__Exercise aim__
Copy each line of the records below that mentions the word "resolution".

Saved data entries

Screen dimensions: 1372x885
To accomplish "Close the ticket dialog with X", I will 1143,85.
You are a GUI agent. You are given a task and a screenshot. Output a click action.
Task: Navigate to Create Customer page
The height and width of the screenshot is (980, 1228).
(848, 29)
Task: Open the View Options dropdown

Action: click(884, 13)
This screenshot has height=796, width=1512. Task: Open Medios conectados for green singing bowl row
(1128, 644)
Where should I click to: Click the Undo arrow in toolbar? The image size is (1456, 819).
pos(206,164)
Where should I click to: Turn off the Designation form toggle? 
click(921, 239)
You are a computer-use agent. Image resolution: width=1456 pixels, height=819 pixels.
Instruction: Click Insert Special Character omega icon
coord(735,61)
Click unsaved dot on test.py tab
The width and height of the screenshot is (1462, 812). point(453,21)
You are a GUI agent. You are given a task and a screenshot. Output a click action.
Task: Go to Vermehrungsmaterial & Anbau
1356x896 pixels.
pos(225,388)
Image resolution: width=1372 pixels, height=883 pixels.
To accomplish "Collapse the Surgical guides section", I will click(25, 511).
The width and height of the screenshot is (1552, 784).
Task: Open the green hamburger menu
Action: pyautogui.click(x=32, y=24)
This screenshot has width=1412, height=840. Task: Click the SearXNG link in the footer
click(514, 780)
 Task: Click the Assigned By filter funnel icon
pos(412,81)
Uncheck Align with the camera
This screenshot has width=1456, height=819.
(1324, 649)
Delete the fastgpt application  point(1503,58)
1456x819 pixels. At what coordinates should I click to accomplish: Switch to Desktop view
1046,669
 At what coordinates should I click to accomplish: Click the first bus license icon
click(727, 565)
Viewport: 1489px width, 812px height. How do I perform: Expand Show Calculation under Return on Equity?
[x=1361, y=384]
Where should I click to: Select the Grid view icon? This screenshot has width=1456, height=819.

__Response box__
You are a computer-use agent. Image resolution: width=1456 pixels, height=819 pixels.
Image resolution: width=1372 pixels, height=883 pixels.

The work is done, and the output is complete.